England’s test and trace service is being sub-contracted to a myriad of private companies employing inexperienced contact tracers under pressure to meet targets, a Guardian investigation has found.
Under a complex system, firms are being paid to carry out work under the government’s £22bn test and trace programme. Serco, the outsourcing firm, is being paid up to £400m for its work on test and trace, but it has subcontracted a bulk of contact tracing to 21 other companies.
Contact tracers working for these companies told the Guardian they had received little training, with one saying they were doing sensitive work while sitting beside colleagues making sales calls for gambling websites.
One contact-tracer, earning £8.72 an hour, said he was having to interview extremely vulnerable people in a “target driven” office that encouraged staff to make 20 calls a day, despite NHS guidance saying each call should take 45 to 60 minutes.
Another call centre worker, who had no experience in healthcare or emotional support, said she suffered a nervous breakdown during an online tutorial about phoning the loved ones of coronavirus victims in order to trace their final movements.
The call-handlers, who agreed to speak on condition of anonymity, said they felt ill-equipped and unqualified to carry out the complex work, which until October had been handled only by NHS clinicians, known as tier 2 clinical contact caseworkers.
NHS job adverts for this role list a health or science degree and previous experience in the NHS or social care as essential requirements.
A report by the National Audit Office last week said test and trace, which costs a fifth of the NHS budget, had repeatedly failed to hit targets and spent substantial public money on contact-tracing staff who were working only 1% of the time by June.
At the start of the pandemic, call handlers working for sub-contracted companies were employed only to telephone those who had been in close contact with an infected person; however, since October some have been drafted in to call those who have tested positive for coronavirus – the work originally carried out by clinical caseworkers – due to the surge in demand.
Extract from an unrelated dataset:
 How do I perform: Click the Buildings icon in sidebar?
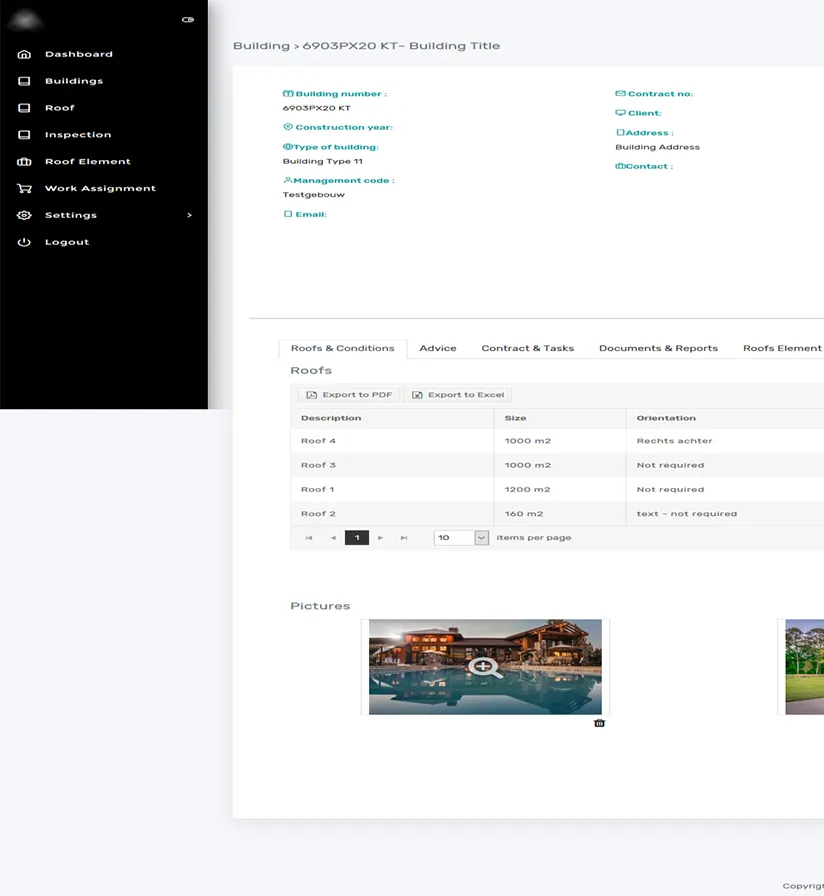[24, 81]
One of these contact-tracers, who was employed in July, said it was about two months before she made her first call as the infection rate fell over summer. She was paid throughout this time.
The Guardian has seen a 37-page training manual drawn up by NHS test and trace, dated 13 November 2020, which details how low-paid call-centre staff should submit the details of these more complex calls, suggesting the practice of using less qualified staff for this work has become more widespread since it became known in October.
One call-handler said the “target driven” culture of telesales firms meant that staff “skipped through” questionnaires when calling infected people. They said: “We have a lot of people aged 18 to 25 – it’s a very, very young team – who don’t understand the bigger picture, the nature of what they’re dealing with, but do feel the weight and the pressure for achieving results.”
He said he was calling potentially infected elderly people while sat beside colleagues making telesales calls for gambling websites: “You’re doing this very sensitive role, dealing with extremely vulnerable people, on a shop floor filled with a multitude of other companies. They’re running this campaign exactly as they would a sales campaign. It’s not appropriate at any level.”
Another contact-tracer said the more complex calls “amount to intense emotional labour” and that often involved gathering sensitive information from “some very confused, upset, hurt, angry people”, including calls to people with dementia and people who do not speak English.
Gabriel Scally, a visiting professor of public health at the University of Bristol and a member of Independent Sage, said it was a “complete and utter disgrace” that inadequately trained staff were handling such sensitive calls.
He called on the government to publish a list of all the companies involved in contact tracing work: “These are complex matters of people’s health history and very confidential information that questions are being asked about. That is why it is specified that it should be carried out by clinically trained people, to protect the public,” he said.
“The government has turned to these commercial organisations that are totally unsuited, inexperienced and unfit to do this really specialised contact tracing work. They are the modern equivalent of low-skilled sweatshops.”
Dr David Strain, a senior clinical lecturer at the University of Exeter Medical School and the co-chair of the medical academic staff committee of the British Medical Association (BMA), said there was “a probability” that less qualified staff following a script would miss the subtle signs of coronavirus that healthcare professionals would pick up.
“That [missed sign] potentially could leave someone at home even just for 48 hours longer than they need to be,” he said. “The consequences of leaving Covid untreated compared to [treating a patient with] dexamethasone is a 20% increase in mortality.”